Describe the bug The model with SeparableConv2D is not getting converted to QAT model with quantize_apply function
System information Linux Ubuntu 20.04 LTS, Python version: 3.8, CUDA/cuDNN version: 11.4, GPU model and memory: NVIDIA GeForce RTX 2060, 6144 MB
TensorFlow version (installed from source or binary): tf-nightly
TensorFlow Model Optimization version (installed from source or binary): 0.6.0
Python version: 3.8
Describe the expected behavior The model should get converted to a QAT model
Describe the current behavior The model doesn't get converted to a QAT model
Code to reproduce the issue It can be found in this colab
Screenshots If applicable, add screenshots to help explain your problem.
Additional context I need my model to work. It's a critical issue.
@tensorflowbutler When am I supposed to get a response on this?
It's a bug caused by interaction between SeperableConv and TFOpLamba. (tf.split) It's not a right fixes for this bug, but https://github.com/tensorflow/model-optimization/pull/825 (under review) potentially fixed this bug.

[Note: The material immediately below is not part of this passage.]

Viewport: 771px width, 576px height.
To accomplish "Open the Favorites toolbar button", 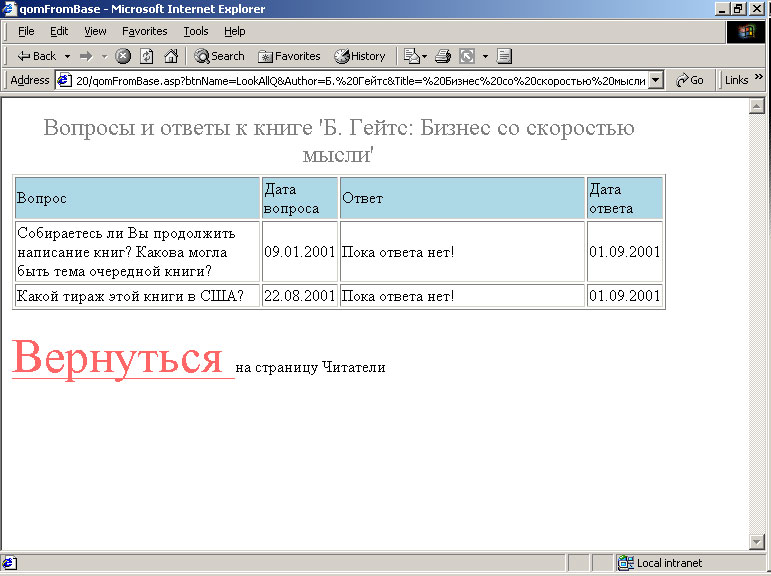I will (x=289, y=56).
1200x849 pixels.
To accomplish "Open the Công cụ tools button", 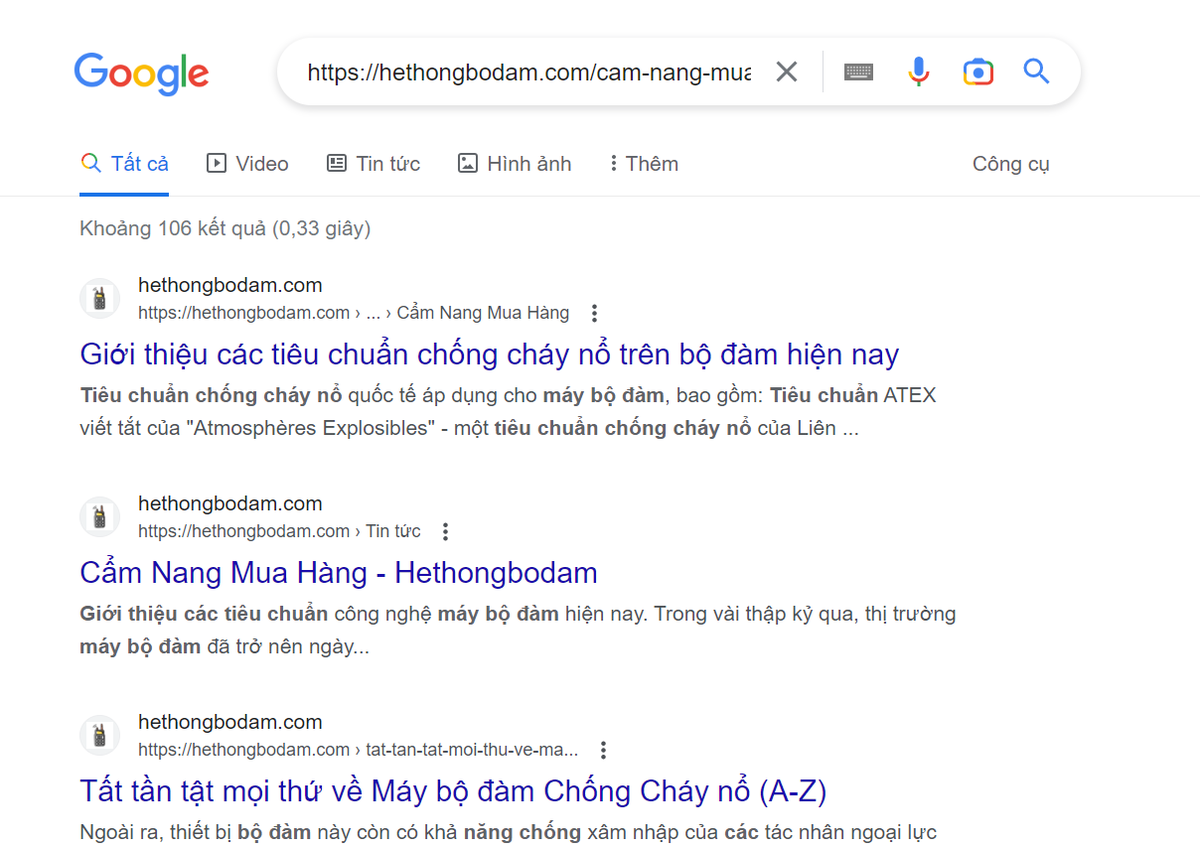I will [x=1011, y=164].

You can try this fix if you use the command as below: !pip install git+https://github.com/tensorflow/model-optimization.git@fd5bc4a9202642c7d5536f0542f65cf09cae4713
Thanks!
@Xhark The only thing this patch solves is saving the model. The inference times and the output are all much worse for regular models when compared to the same models saved with tf-nightly.
@tensorflowbutler
It's been a month. I depend on this feature. When is it going to be resolved!